◆ What needs to be done
Copy the final lines exactly, starting at the one that contains "Task: Click the top blue star band of flag" and ending with the last line of the listing below. Pictures are not part of the copy.

◆ The data
*-*-*
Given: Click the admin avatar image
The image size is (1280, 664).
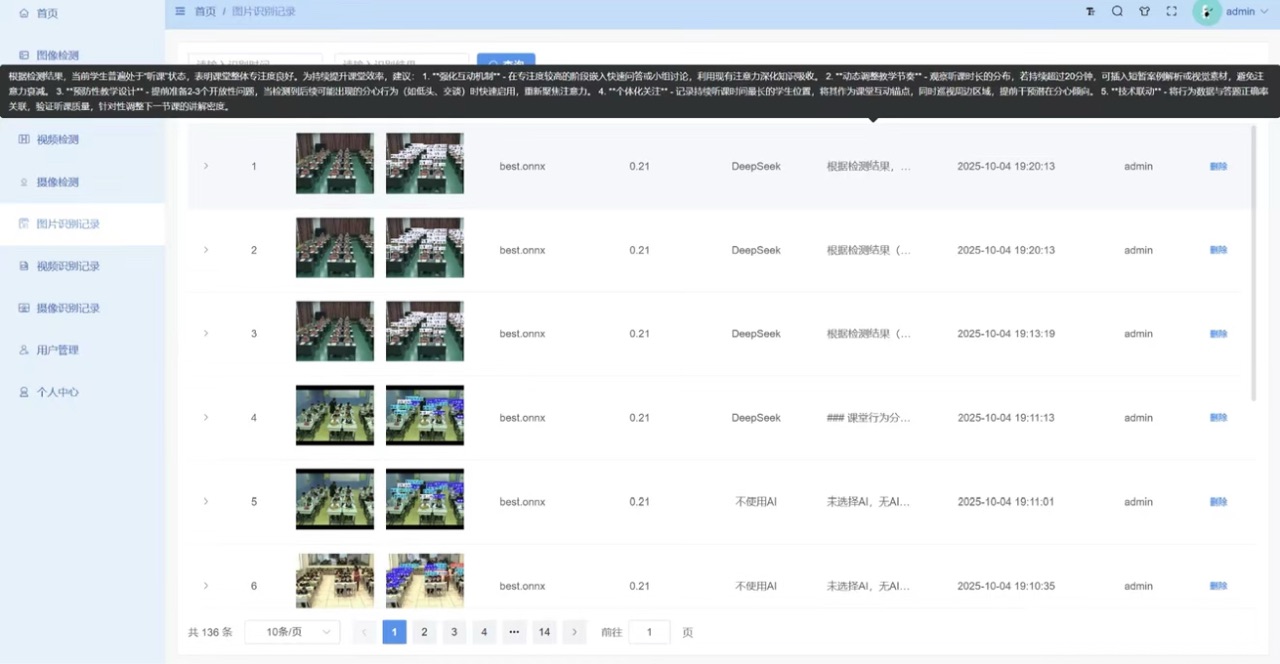Looking at the screenshot, I should [1207, 12].
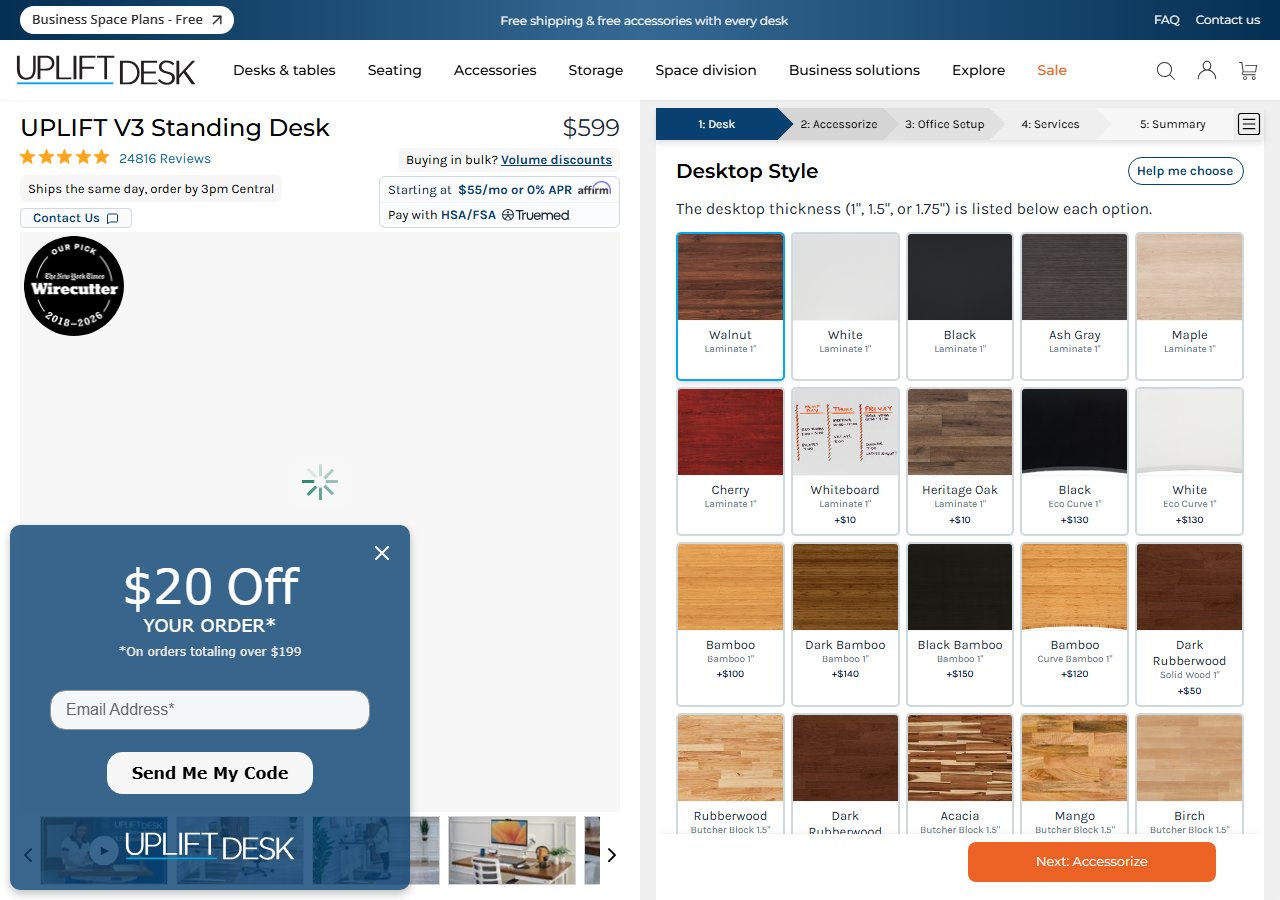This screenshot has height=900, width=1280.
Task: Pick the Black Bamboo desktop style
Action: tap(960, 615)
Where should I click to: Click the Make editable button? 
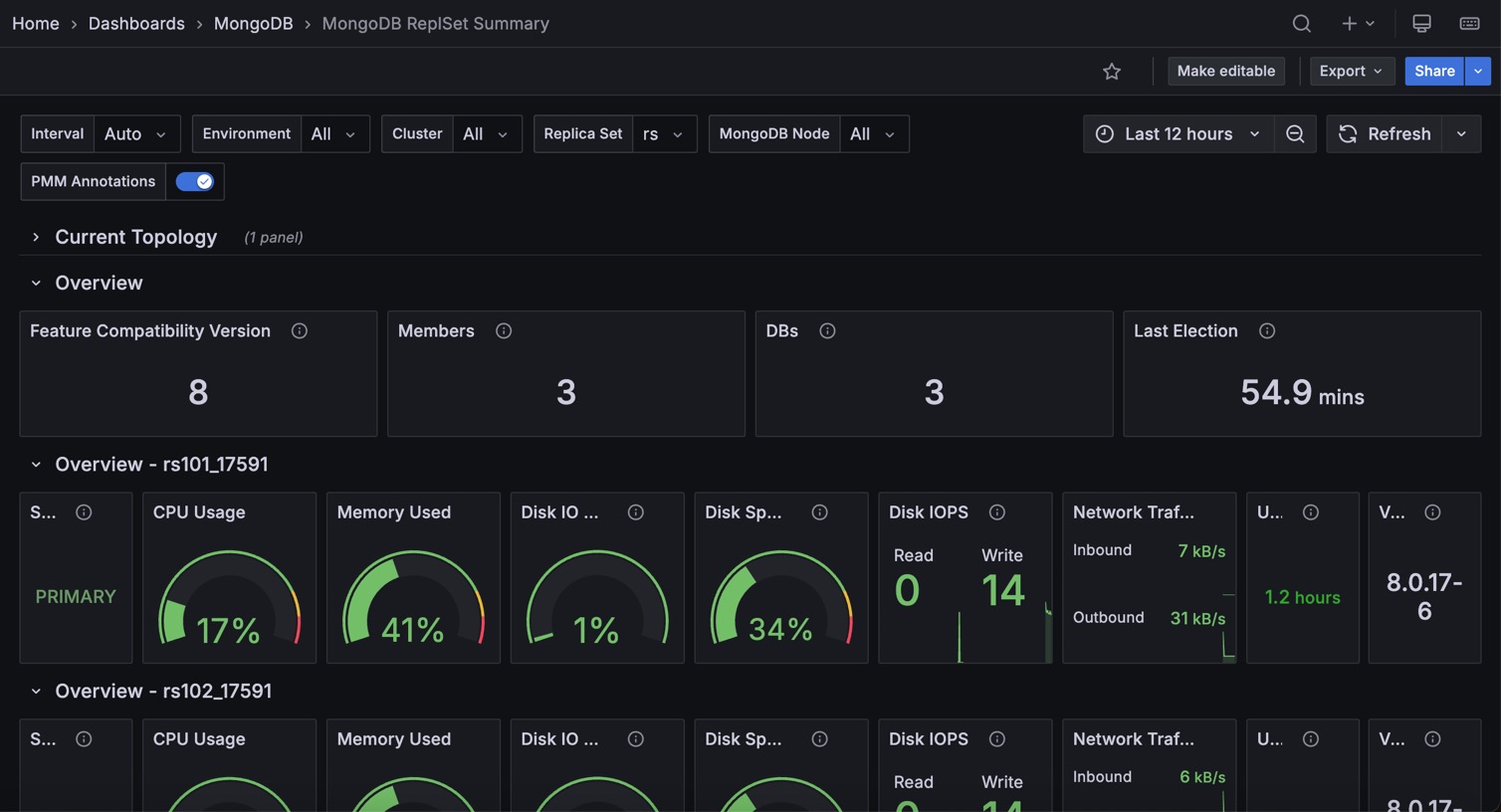(1225, 72)
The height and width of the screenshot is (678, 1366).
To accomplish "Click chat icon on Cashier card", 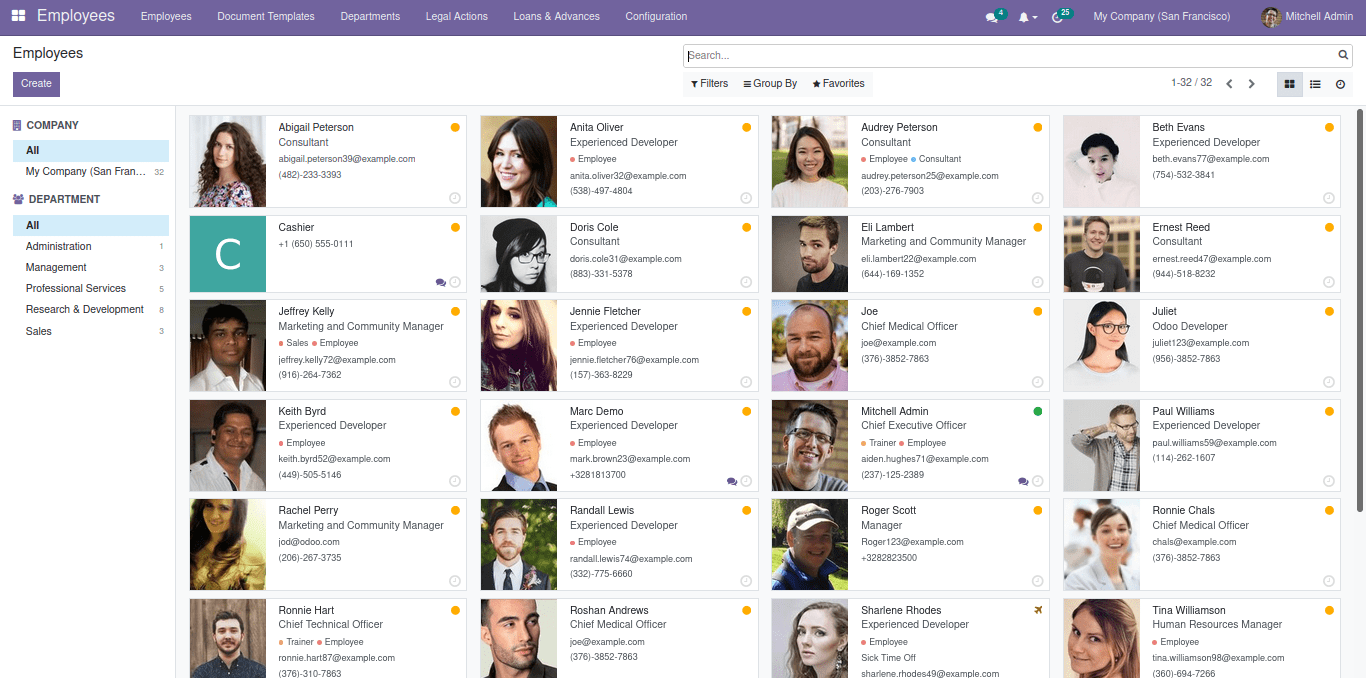I will click(x=441, y=282).
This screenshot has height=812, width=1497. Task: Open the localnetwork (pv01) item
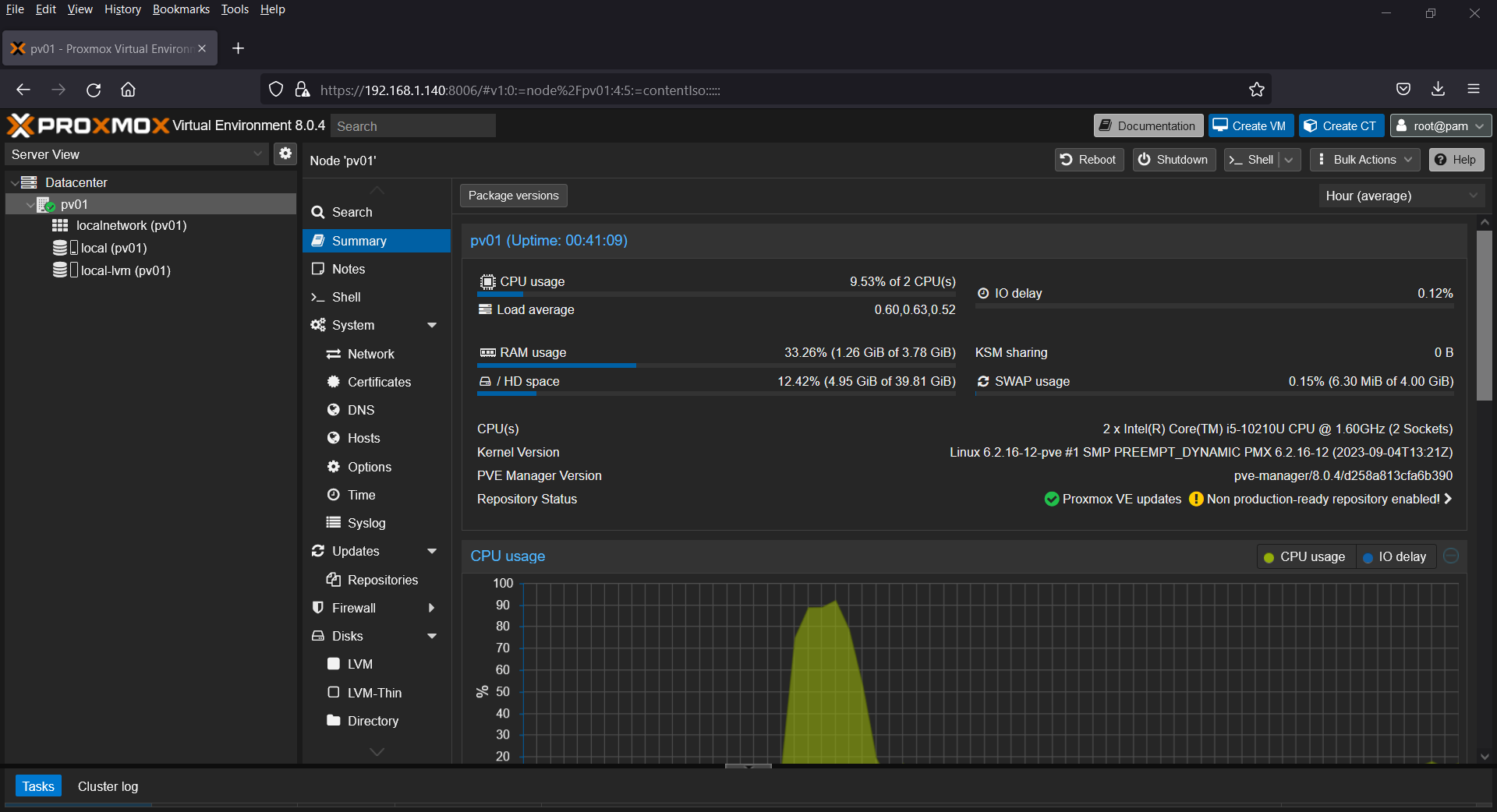click(131, 225)
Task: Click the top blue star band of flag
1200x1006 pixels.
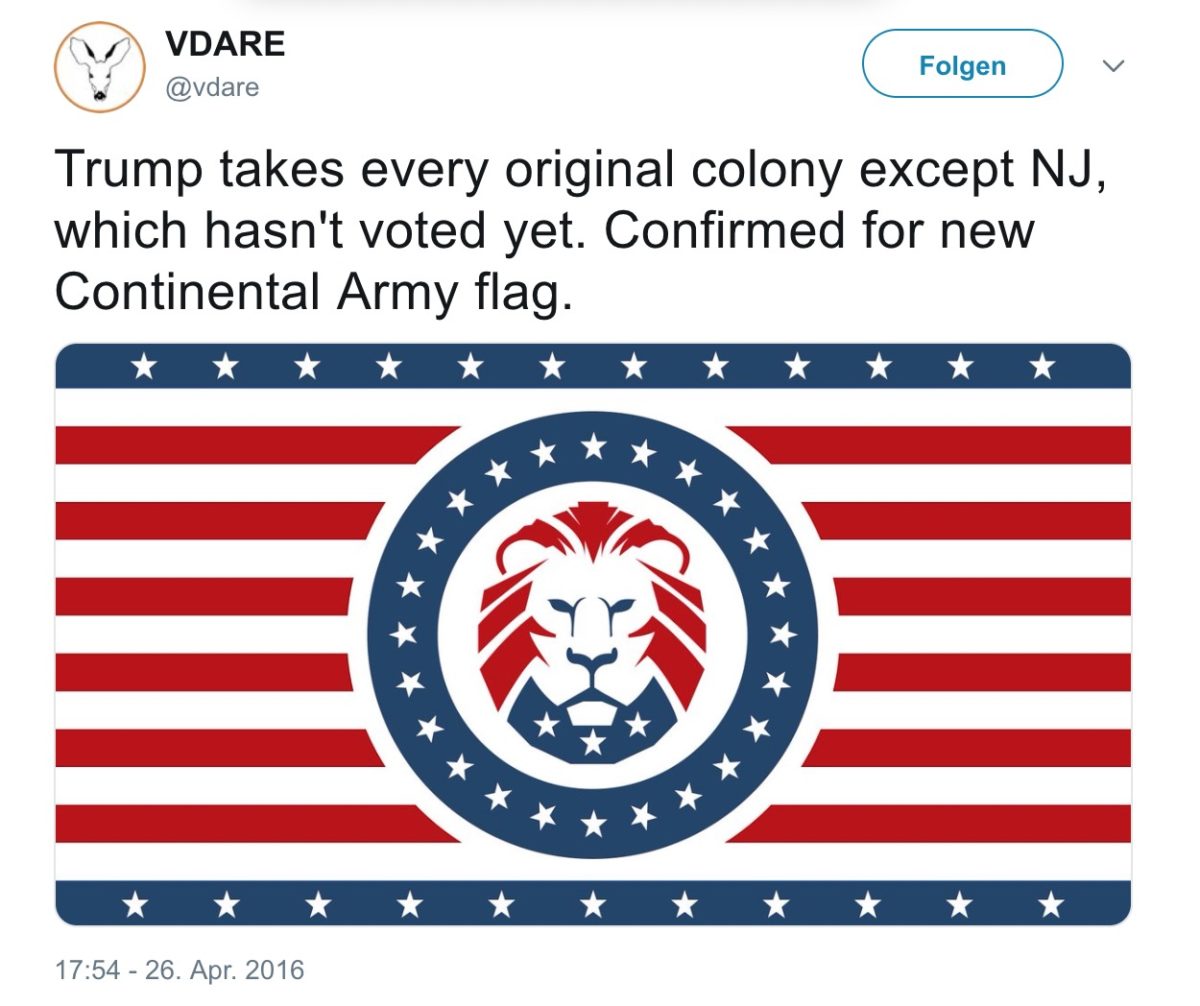Action: tap(592, 367)
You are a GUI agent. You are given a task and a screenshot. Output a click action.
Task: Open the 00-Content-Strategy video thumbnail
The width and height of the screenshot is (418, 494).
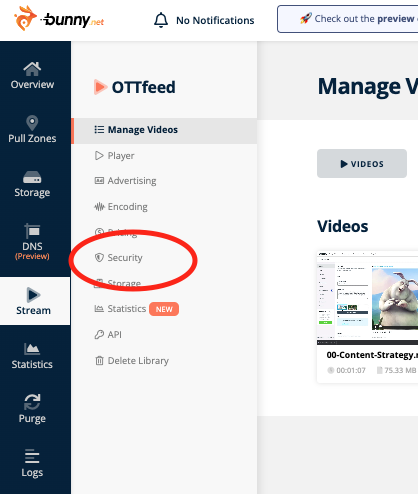click(x=367, y=298)
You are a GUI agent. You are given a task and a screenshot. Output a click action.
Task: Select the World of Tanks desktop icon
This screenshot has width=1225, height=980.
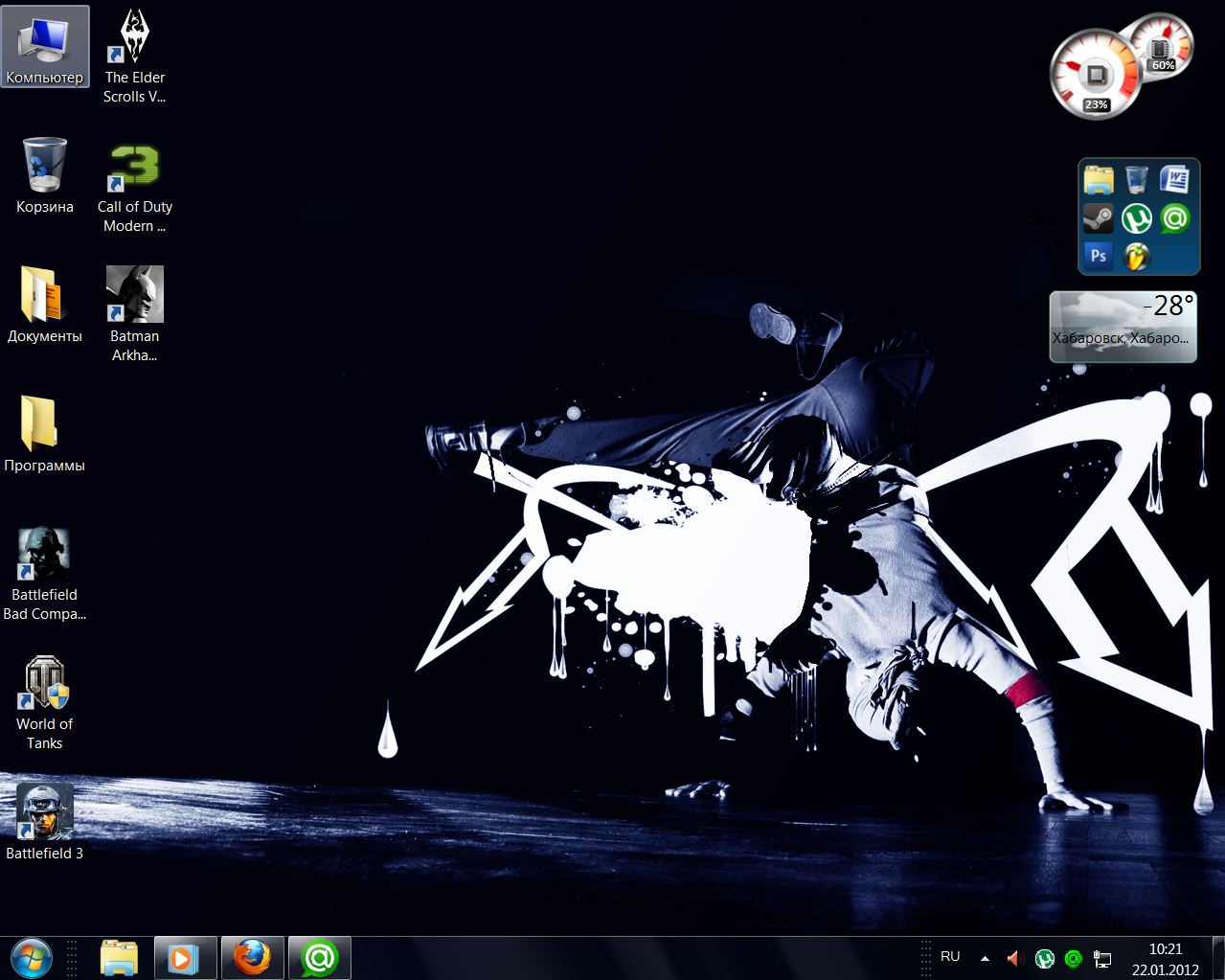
*-*-*
◆ Response below
Task: Click the top blue star band of flag
1200x1006 pixels.
Action: tap(592, 367)
You are a GUI agent. You are given a task and a screenshot. Output a click action.
Task: Open the 00-Content-Strategy video thumbnail
The width and height of the screenshot is (418, 494).
click(x=367, y=298)
You are a GUI agent. You are given a task and a screenshot. Output a click action.
Task: Select the World of Tanks desktop icon
This screenshot has width=1225, height=980.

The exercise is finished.